Many, many things! I started at the age of seven, and haven’t stopped since. The prequels to Outlander King are also available: The Lion and the Rose: William Rising and The Lion and the Rose: The Gathering Storm tell the life of William the Conqueror leading up to the climactic Battle of Hastings, and the sequel and conclusion of the series, The Conqueror’s Bane, will be released at the end of September. I also run an active Tumblr blog and enjoy participating in online fandom, and have just finished a new novel, Crucesignati, that centers around the premise of Richard the Lionheart and Sultan Saladin being brought back to life in the modern world (based on an actual quote in a medieval primary source). It’s currently being read by my agent, and I have hopes that it’ll be on its way to editors soon.

History Behind The Story
The Outlander King is both the story of the Norman invasion of England in 1066 and how it drastically changes the life of a young Saxon woman named Aislinn, and the story of Selma Murray, a young American graduate student researching Aislinn’s mysterious manuscript in 1980s Oxford. As I myself was at Oxford while writing the novel, many of the details are drawn from my time there, and I was lucky to benefit from such an unimaginably rich library system and scholarly resource for researching all the historical parts of it. (I discovered later that the tutorial I switched to on medieval England is commonly considered one of the hardest history courses in Oxford, but I wouldn’t change a thing).

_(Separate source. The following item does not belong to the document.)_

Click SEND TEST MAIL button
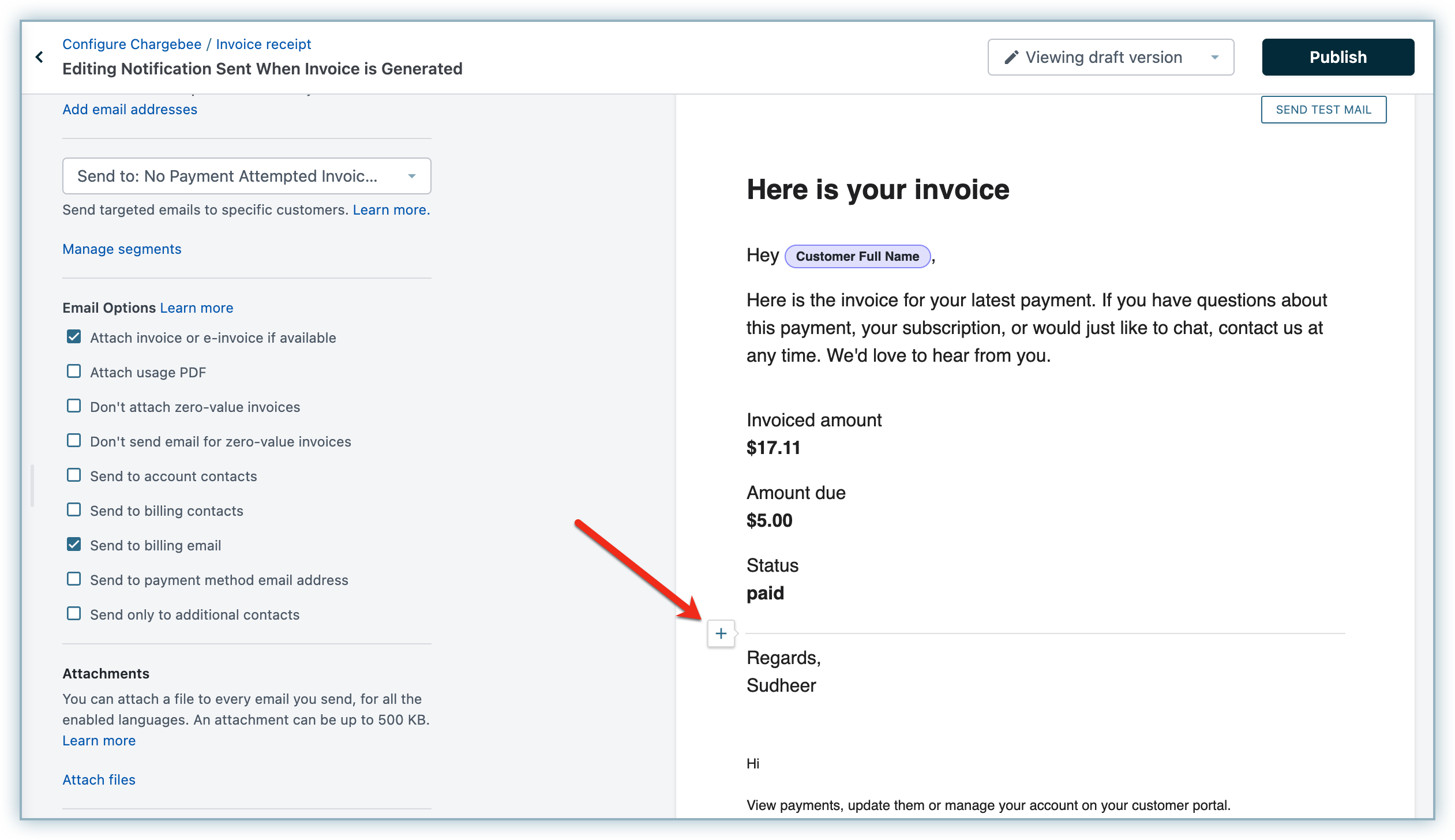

Secondly, I agonized for almost the entire book if it was an act of unforgivable hubris to place a fictional character, Aislinn, squarely in the crosshairs of such a well-trodden time period. After due consideration, I have decided that it is not. There are several reasons for this. First, the contemporary sources – William of Poitiers, William of Malmesbury, John of Worcester, the Anglo-Saxon Chronicle, Eadmer, Orderic Vitalis, etc. – are all telling different versions of the same story, and all for very specific ideological reasons. Hence, Aislinn is merely recording another version, which works with how history was written in the medieval era and how her story could have been ignored or disregarded for many centuries. As well, I very strongly object to the idea that the only people who existed in history were the ones who got written about, as so many of them are invisible – especially women, which is a natural consequence of the fact that all the sources for this period are composed by monks. It is easy to see how Aislinn could have slipped through without any comment at all, and hence I wanted to give a voice not to William the Conqueror himself (as I do in The Lion and the Rose series) but to a common-born woman, someone who could speak to us from a different side of history.



MEET THE AUTHOR

Hilary Rhodes is a scholar, author, blogger, and all-around geek who fell in love with medieval England while spending a year abroad at Oxford University. She holds a B.A. and M.A. in history, and is currently preparing for doctoral studies at the University of Leeds, fulfilling a years-long dream to return to the UK. In what little spare time she has, she enjoys reading, blogging about her favorite TV shows, movies, and books, music, and traveling.